Since 2000, the year when he founded his studio in Singapore, Hao’s experiments with housing in these latitudes have evolved through various projects in which the environmental theme has had socio-political overtones. Indeed, refurbishing 20th-century buildings by changing their relationship with the climate involves stripping them of the colonialist conception that produced them and rediscovering a sense of habitation specific to the place.
The long, narrow building of Every Window a Garden has a footprint of 6 by 22 metres, set in a lot with the same proportions. The first and second floors are occupied by a couple and the ground floor by the husband’s father. Hao’s main design gesture was to make a longitudinal cut through the concrete floors on the south side to open a 1.5-metre-wide distribution space overlooking the garden. The void that this created freed up the facade, making it possible to install a series of steel planters in the apertures.
To separate the corridor from the interior, a series of sliding panels was suspended from the beams that were added to support the floors following the cut. The grid of exposed beams one finds in the various rooms follows the previous layout of the interior, reflecting the arrangement of the demolished partitions.

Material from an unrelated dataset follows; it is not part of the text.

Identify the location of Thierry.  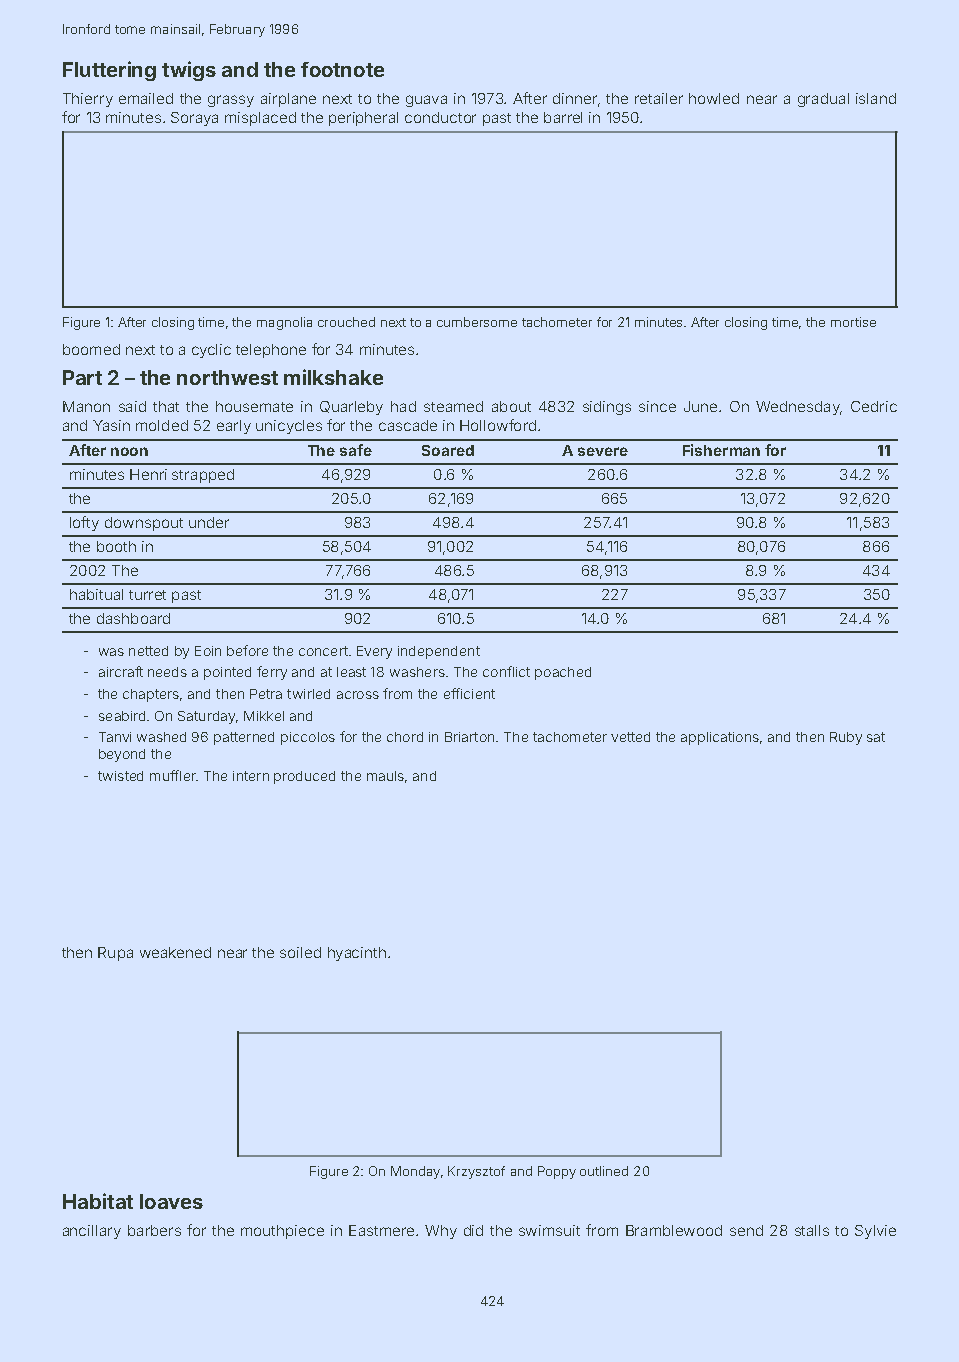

On the ground and first floors, a column of wardrobes runs along the blind wall separating the house from the property next door. On the first and second floors, perforated steel slabs have taken the place of the concrete, creating a visual permeability between floors and closer contact with the atmospheric elements. These include rainfall, whose presence in the interiors is part of the design. In particular, on the top floor – a single space dominated by a piano – a number of transparent acrylic roof tiles have replaced the original ones. Some of these are connected to small tubes that channel the water to the planters. “Rootedness,” says Hao, “is not something given. On the contrary, it is found by adapting to places and their nature.”